Collected data entries
<<<<
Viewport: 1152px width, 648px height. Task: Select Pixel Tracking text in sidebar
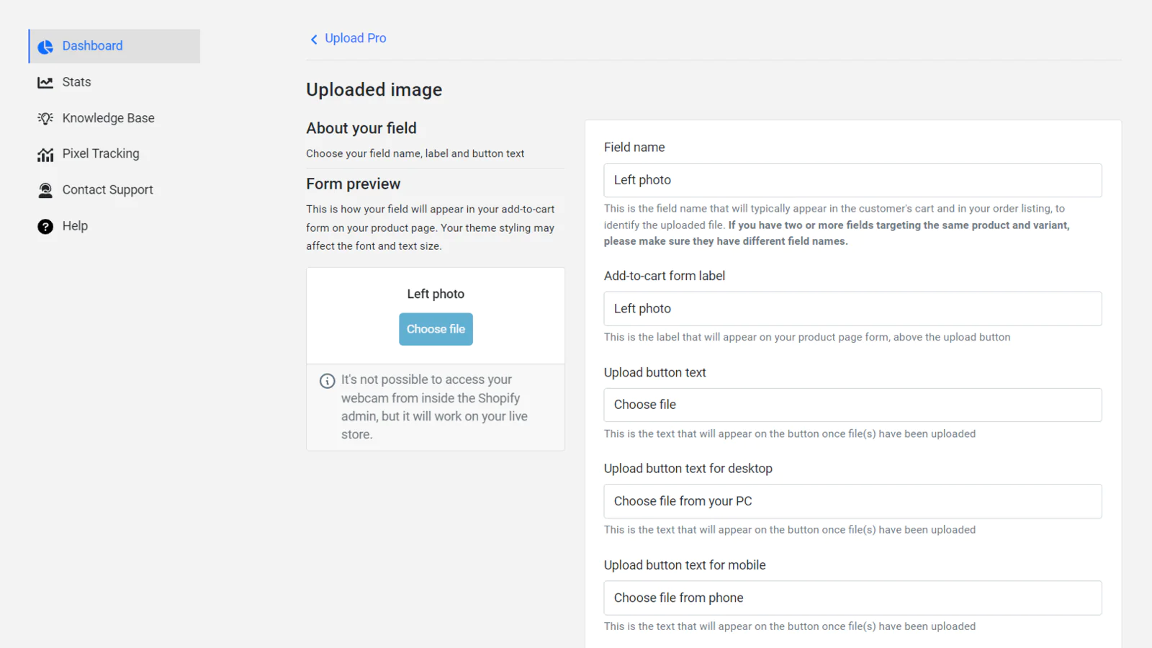101,154
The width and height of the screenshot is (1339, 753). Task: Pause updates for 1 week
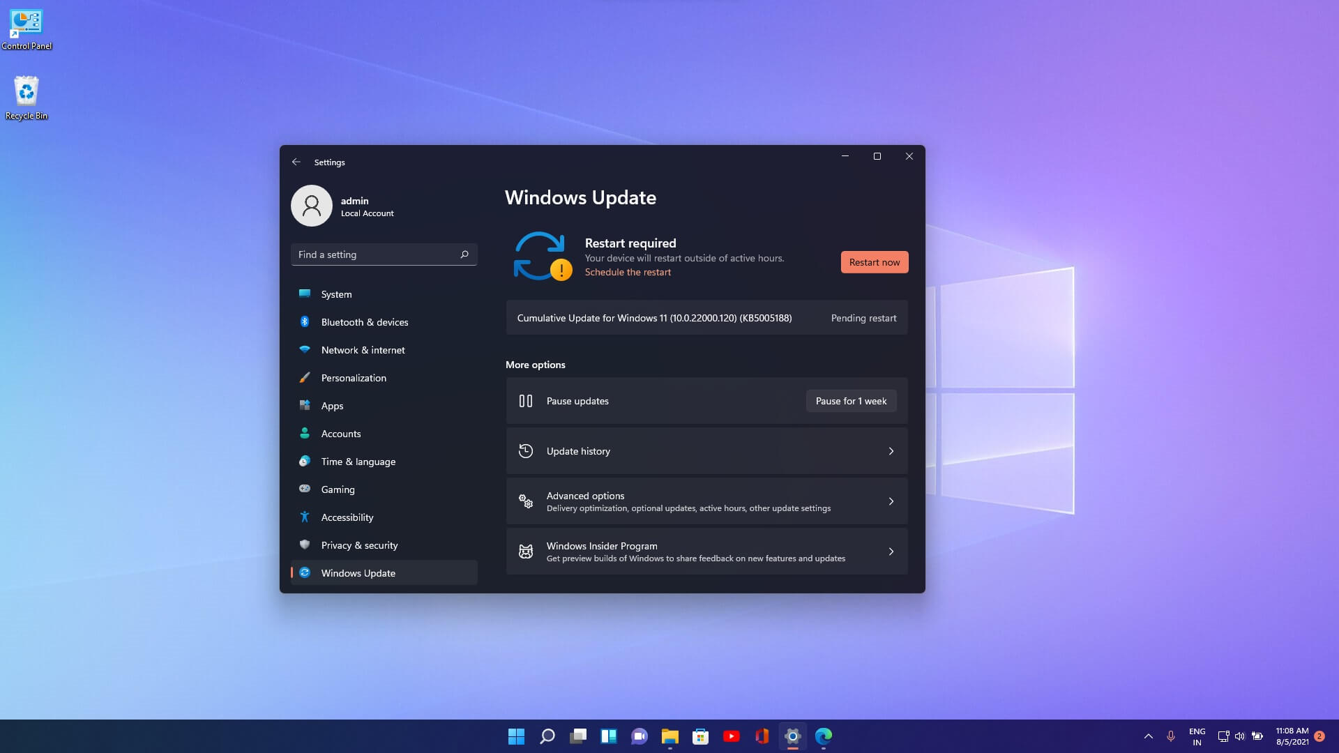click(851, 401)
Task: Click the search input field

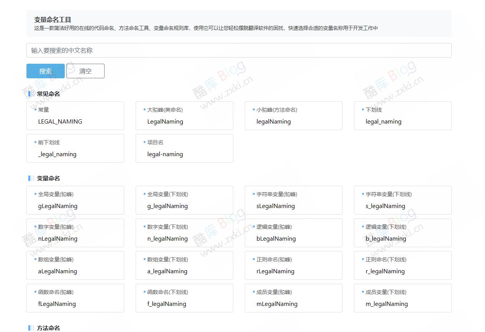Action: coord(239,50)
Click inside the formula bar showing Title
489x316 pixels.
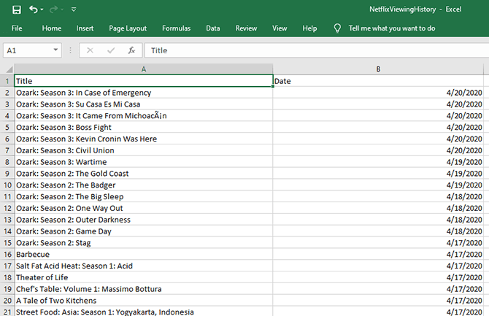[314, 50]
>>>>
Please reproduce the lines exactly from the one containing "Click inside the formula bar showing Title" through the last line of the data above, and keep the pictures out.

Click inside the formula bar showing Title
489x316 pixels.
[314, 50]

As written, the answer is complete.